Title: Orbital granular cell tumor developing in the superior rectus muscle
Author(s): Masood Aghsaie Fard, Mojgan Nikdel, Hadi Ghadimi
Presentation Type: Poster
Subject: Strabismus & Neuro-ophthalmology
Others:
Presenting Author:
Name: Mojgan Nikdel
Affiliation :(optional) Eye Research Center, Farabi Eye Hospital, Tehran University of Medical Sciences, Tehran, Iran
E mail: mojgan_nik@yahoo.com
Phone: 44222113
Mobile: 09122018564
Purpose:

To report a case of granular cell tumor (GCT), that developed in superior rectus (SR) muscle.

Methods:

A 30-year old woman presented with complaint of diplopia since three months ago. History was unremarkable for medical, ophthalmic, surgical or familial diseases. In primary position, 10 prism diopters of right hypertropia was observed, but motility exams, including elevation of right eye, were normal. External exam revealed 2 millimeters of right proptosis. Refraction showed +2.00 diopters hyperopia OD and plano OS. Best corrected visual acuity was 20/20 OU. In funduscopic exam, right eye choroidal folds and normal left side fundus were observed. Orbital MRI demonstrated a fusiform mass, inseparable from SR muscle. It was hypointense to extraocular muscles on T1W and T2W. The mass extended into the orbital apex and induced mass effect on the right globe. Post contrast images demonstrated significant tumor enhancement. Differential diagnoses included lymphoma, peripheral nerve sheath tumors, metastatic disease, or an inflammatory etiology such as orbital pseudotumor.
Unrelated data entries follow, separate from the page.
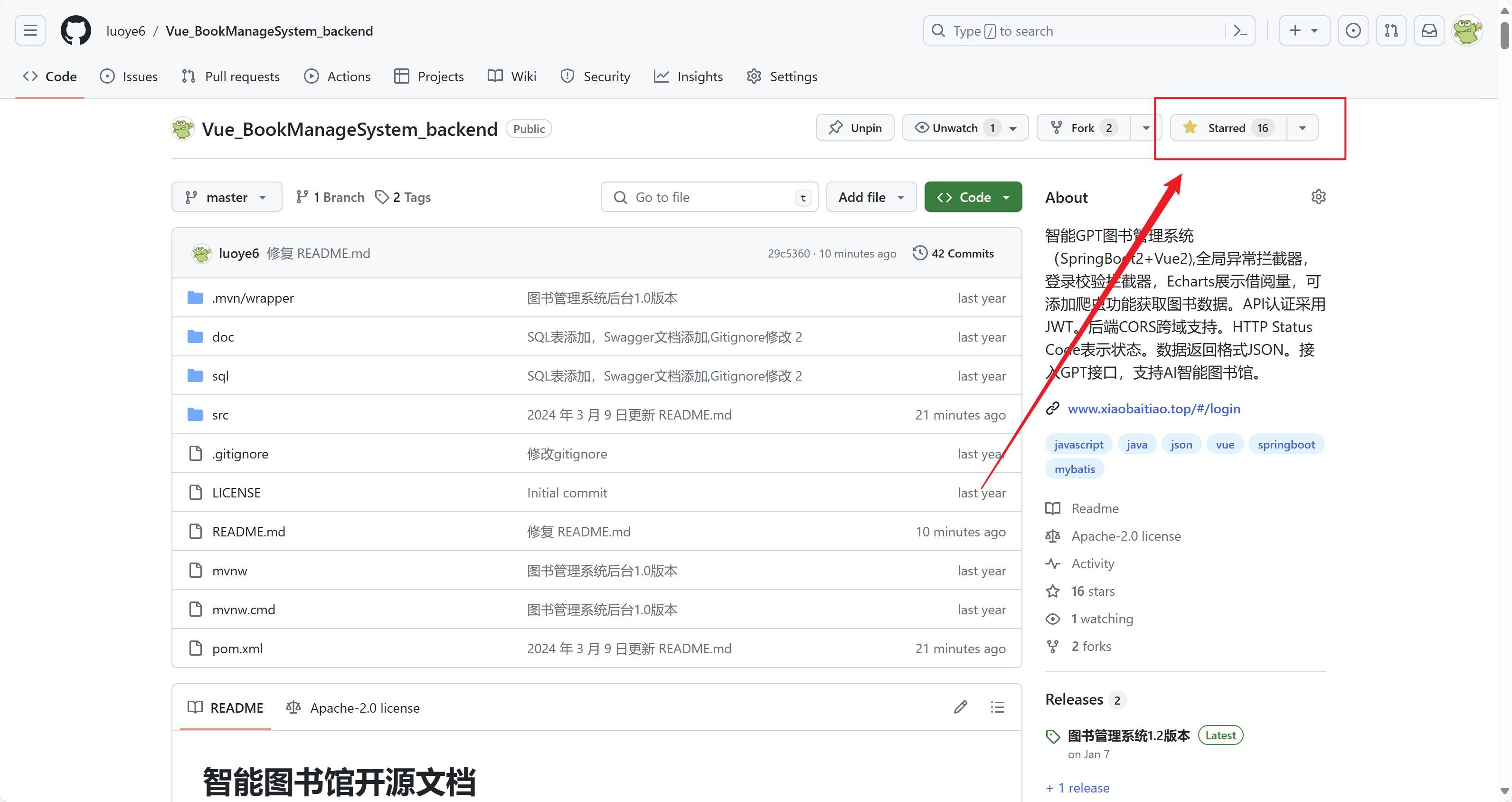Toggle Unwatch notifications button
1512x802 pixels.
point(954,128)
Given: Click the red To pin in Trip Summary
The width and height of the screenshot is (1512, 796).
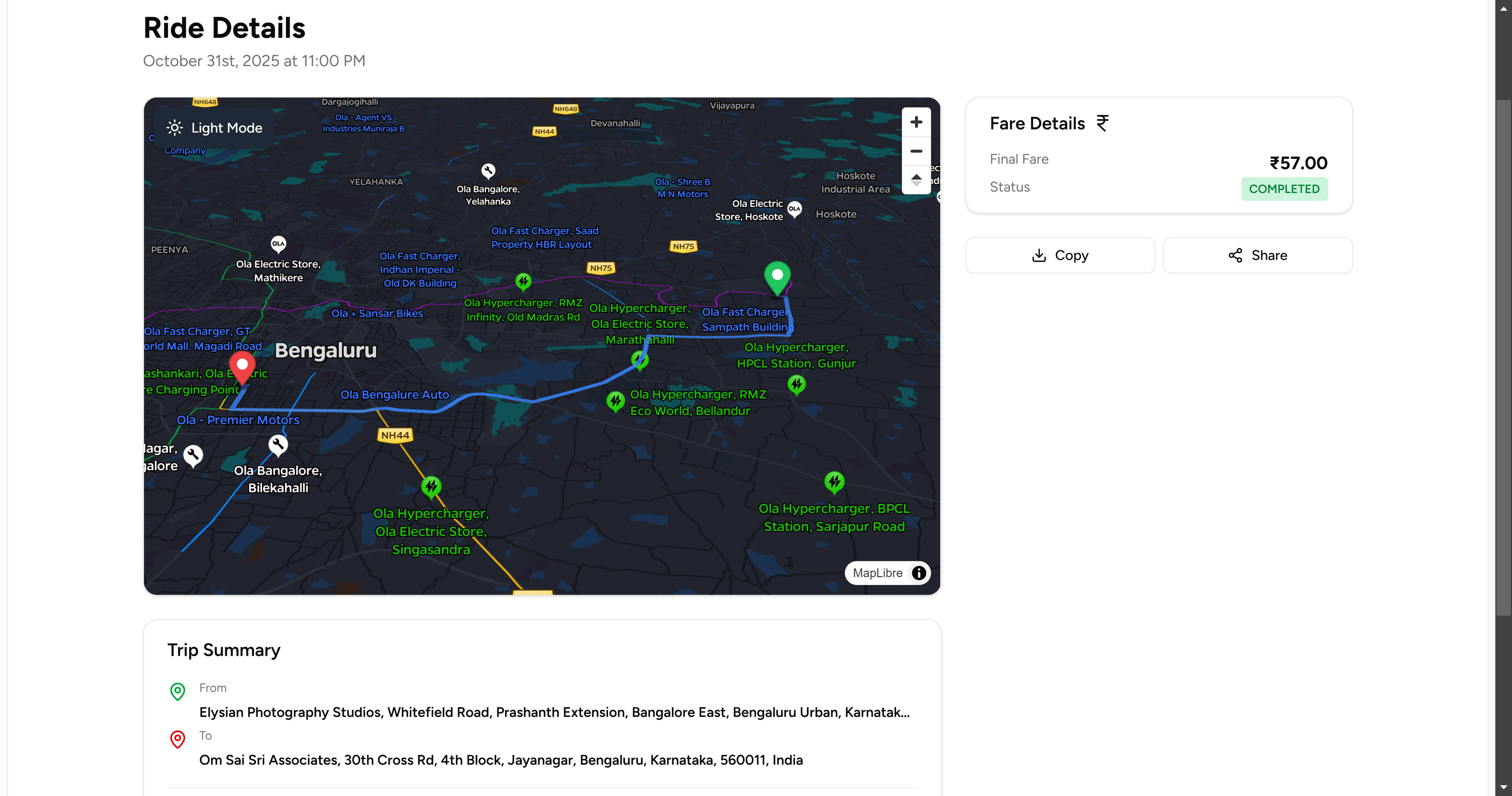Looking at the screenshot, I should tap(178, 740).
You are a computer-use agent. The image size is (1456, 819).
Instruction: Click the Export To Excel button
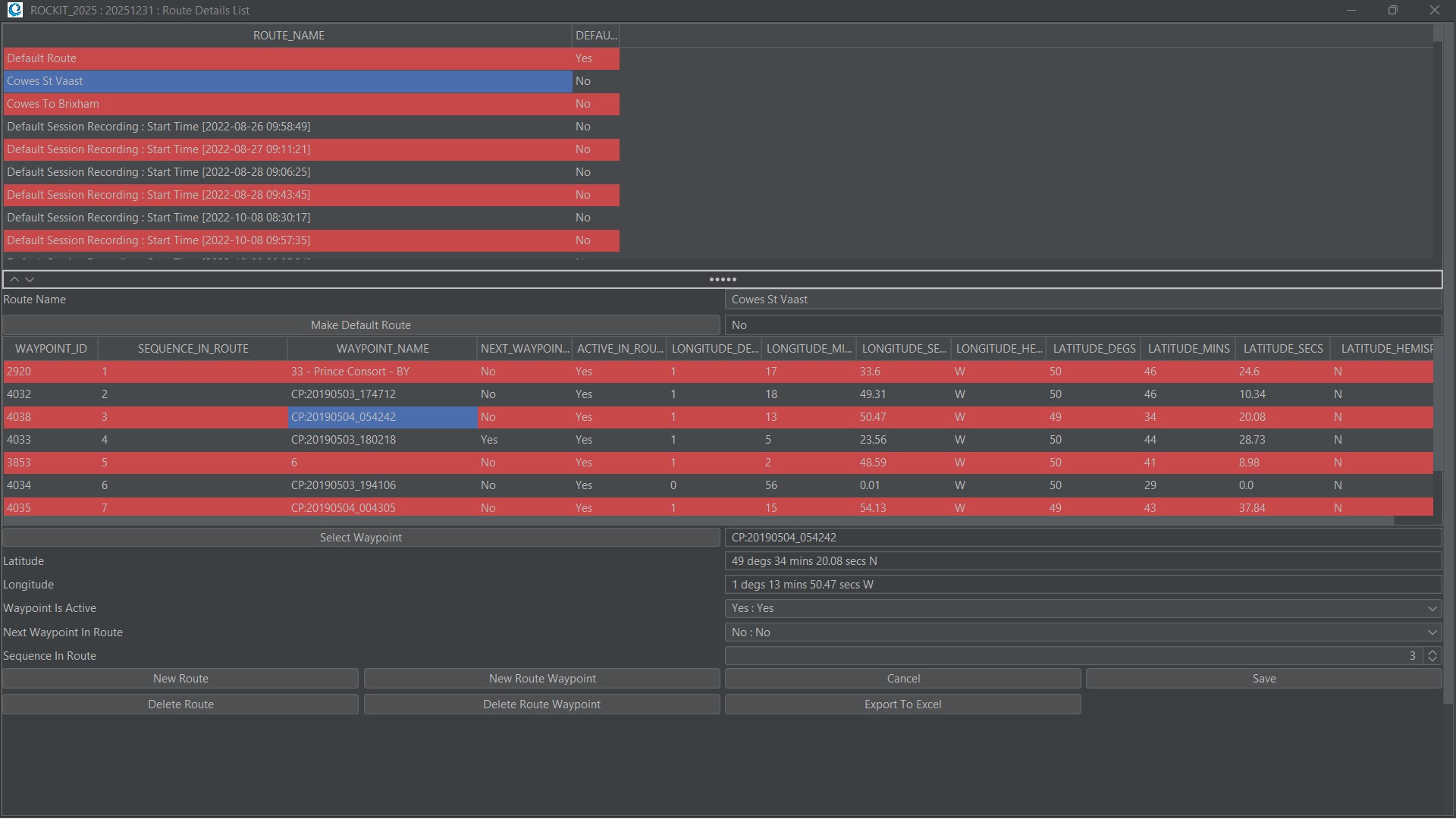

Incisional biopsy was performed through superior lid crease incision.

Results:

Histopathologic analysis demonstrated cellular elements having hyperchromatic nuclei with abundant PAS-positive cytoplasm. The neoplastic cells extended between surrounding muscle fibers. Immunohistochemistry staining was positive for S-100, but negative for Desmin and Myogenin, compatible with diagnosis of GCT. The tumor was resected via a cranial approach. Intraoperatively, the mass was successfully separated from SR muscle. Proptosis resolved after surgery and MRI showed no signs of presence of GCT. After one year, the vision was restored to 20/20 without correction and there was no diplopia.

Conclusion:

GCT should be considered in the differential diagnosis of well-demarcated solitary slow-growing orbital tumors. Its radiologic appearance, being hypointense on T2W MRI images, is helpful in differentiation from most other orbital masses, which are typically hyperintense on T2W MRI sequence.